◆ What the task requires ◆
Restating the records exactly is the whole task.

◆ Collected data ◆
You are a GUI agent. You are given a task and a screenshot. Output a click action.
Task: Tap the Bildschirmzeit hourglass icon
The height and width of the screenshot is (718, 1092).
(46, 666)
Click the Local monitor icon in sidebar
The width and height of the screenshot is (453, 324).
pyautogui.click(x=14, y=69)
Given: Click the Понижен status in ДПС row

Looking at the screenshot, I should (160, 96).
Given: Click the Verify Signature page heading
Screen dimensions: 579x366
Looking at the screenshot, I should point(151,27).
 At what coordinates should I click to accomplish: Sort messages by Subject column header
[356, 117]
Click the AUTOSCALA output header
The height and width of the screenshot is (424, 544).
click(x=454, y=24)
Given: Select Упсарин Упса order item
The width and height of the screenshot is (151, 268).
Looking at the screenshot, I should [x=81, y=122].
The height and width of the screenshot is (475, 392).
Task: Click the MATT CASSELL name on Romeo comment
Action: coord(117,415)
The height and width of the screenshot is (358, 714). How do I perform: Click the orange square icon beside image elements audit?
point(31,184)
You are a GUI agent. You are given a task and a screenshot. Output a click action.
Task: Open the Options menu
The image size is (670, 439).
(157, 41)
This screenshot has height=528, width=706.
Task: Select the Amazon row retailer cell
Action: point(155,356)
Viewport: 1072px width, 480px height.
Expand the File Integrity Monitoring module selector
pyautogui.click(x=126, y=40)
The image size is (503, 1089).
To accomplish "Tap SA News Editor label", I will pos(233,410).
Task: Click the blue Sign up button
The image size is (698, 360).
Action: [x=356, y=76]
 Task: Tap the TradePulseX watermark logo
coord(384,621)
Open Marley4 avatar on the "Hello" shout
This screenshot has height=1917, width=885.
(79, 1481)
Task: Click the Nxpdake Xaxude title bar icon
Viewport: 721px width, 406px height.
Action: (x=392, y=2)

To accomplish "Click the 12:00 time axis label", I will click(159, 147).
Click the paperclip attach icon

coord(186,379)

◆ Solution ◆
You are a GUI agent. You are given a task and a screenshot. Output a click action.
Task: Tap the Bildschirmzeit hourglass icon
The height and width of the screenshot is (718, 1092).
(46, 666)
Click the Local monitor icon in sidebar
The width and height of the screenshot is (453, 324).
pyautogui.click(x=14, y=69)
Given: Click the Понижен status in ДПС row

Looking at the screenshot, I should (160, 96).
Given: Click the Verify Signature page heading
Screen dimensions: 579x366
Looking at the screenshot, I should point(151,27).
 At what coordinates should I click to accomplish: Sort messages by Subject column header
[356, 117]
Click the AUTOSCALA output header
The height and width of the screenshot is (424, 544).
click(x=454, y=24)
Given: Select Упсарин Упса order item
The width and height of the screenshot is (151, 268).
Looking at the screenshot, I should [x=81, y=122].
The height and width of the screenshot is (475, 392).
Task: Click the MATT CASSELL name on Romeo comment
Action: coord(117,415)
The height and width of the screenshot is (358, 714). How do I perform: Click the orange square icon beside image elements audit?
point(31,184)
You are a GUI agent. You are given a task and a screenshot. Output a click action.
Task: Open the Options menu
The image size is (670, 439).
(157, 41)
This screenshot has height=528, width=706.
Task: Select the Amazon row retailer cell
Action: point(155,356)
Viewport: 1072px width, 480px height.
Expand the File Integrity Monitoring module selector
pyautogui.click(x=126, y=40)
The image size is (503, 1089).
To accomplish "Tap SA News Editor label", I will pos(233,410).
Task: Click the blue Sign up button
The image size is (698, 360).
Action: [x=356, y=76]
 Task: Tap the TradePulseX watermark logo
coord(384,621)
Open Marley4 avatar on the "Hello" shout
This screenshot has height=1917, width=885.
(79, 1481)
Task: Click the Nxpdake Xaxude title bar icon
Viewport: 721px width, 406px height.
Action: (x=392, y=2)

To accomplish "Click the 12:00 time axis label", I will click(159, 147).
Click the paperclip attach icon

coord(186,379)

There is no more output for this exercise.